「あいうら」2巻(茶麻)

表紙にも登場しているやなんちょとマナックス。「もう一つのあいうら」こと泉水、ありさ、羽美。今巻は所謂「サブキャラクターに焦点を当てた巻」というところだろうか。中でも羽美は、序盤こそあまり特徴のないキャラだったが、徐々に「エロい」「体重を気にする」という個性を発揮してくれるようになった。あまりに痩せていて「ちゃんとご飯食べてるんだろうか…」と心配になるような子よりは、羽美くらいむっちりしている方が読者の側も素直に萌えられるというもの。

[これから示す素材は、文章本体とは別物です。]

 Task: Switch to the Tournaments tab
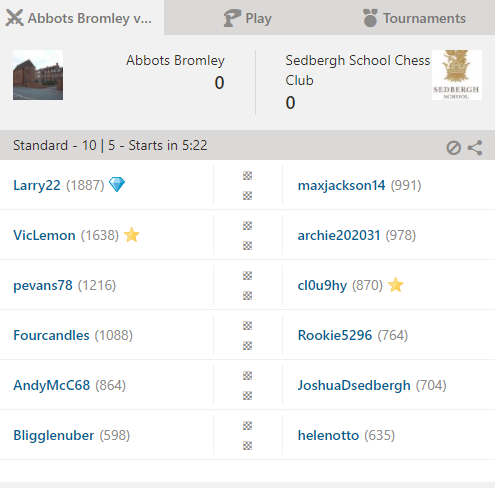point(414,18)
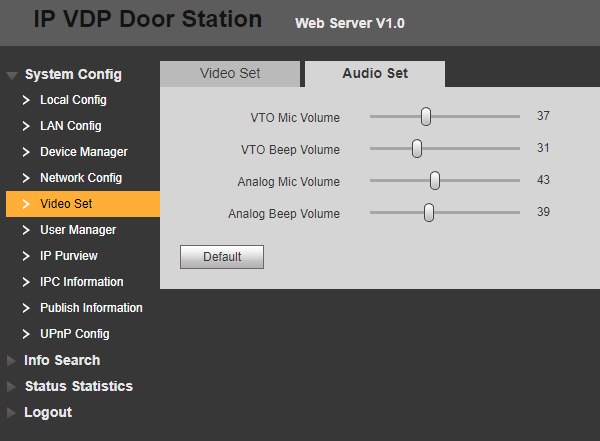This screenshot has height=441, width=600.
Task: Click the arrow icon beside UPnP Config
Action: click(x=27, y=334)
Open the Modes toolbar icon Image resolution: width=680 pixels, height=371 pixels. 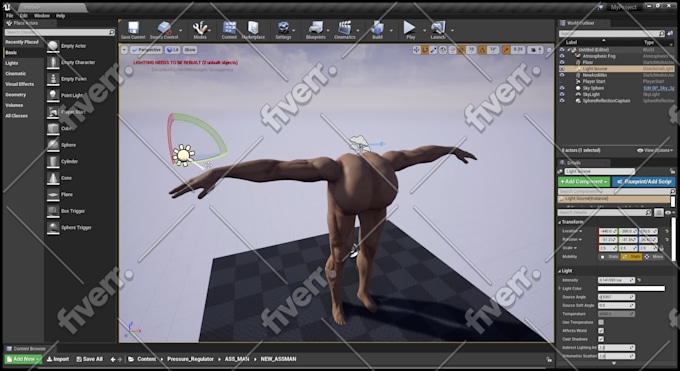point(200,28)
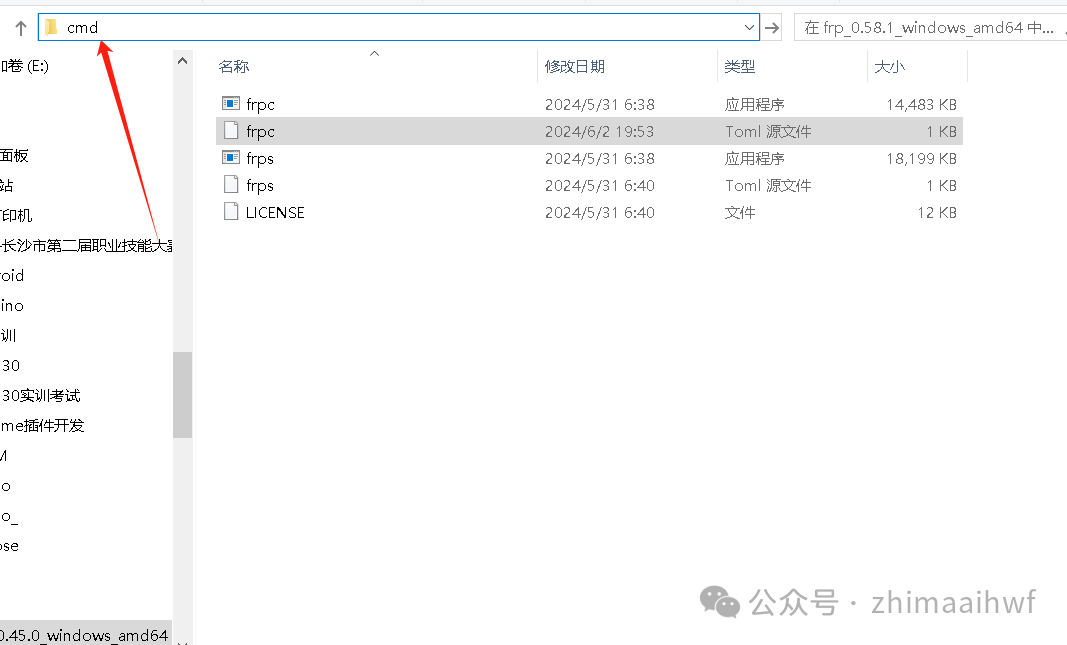Screen dimensions: 1067x645
Task: Select the LICENSE file icon
Action: click(231, 212)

ただ、今巻で一番気になったのは、彩生の髪の色だった。1巻の冒頭で「高校入学前に染めた」と描写されているのを見て以来違和感を感じていたが、今巻でもバイトの面接の場で「髪の色が派手だから黒くできないのか」と指摘されている。
青色やピンク色の髪を地毛だと言い張る漫画の世界で、「髪の毛を染めている」と明言されているキャラはそれほど多くない。4コマで思いつくのは「ヒメとトノ」の御姫景虎や「天使のお仕事」の佐藤緋衣子だが、前者は男だし、後者はどちらかと言えば「ウザキャラ」の部類に入る。あいうらのような萌え4コマ*1のメインヒロインが、そうした漫画の読者とは対極の位置にいる「お洒落な女性」の象徴でもある「髪を染める」という行為をしているのは、私の知る限りでは異例だと思う。

大きなイベントが発生しない、女の子が学校や家でお喋りしているだけの作品を萌え4コマと定義するなら、あいうらはある意味で最も萌え4コマらしい漫画であると言える。実際にどこかにいそうな女子高生たちの日常を覗きこんで楽しむ漫画。彩生の金髪は、あいうらという架空の世界と現実の世界を繋ぐ役割を果たしているのではないだろうか。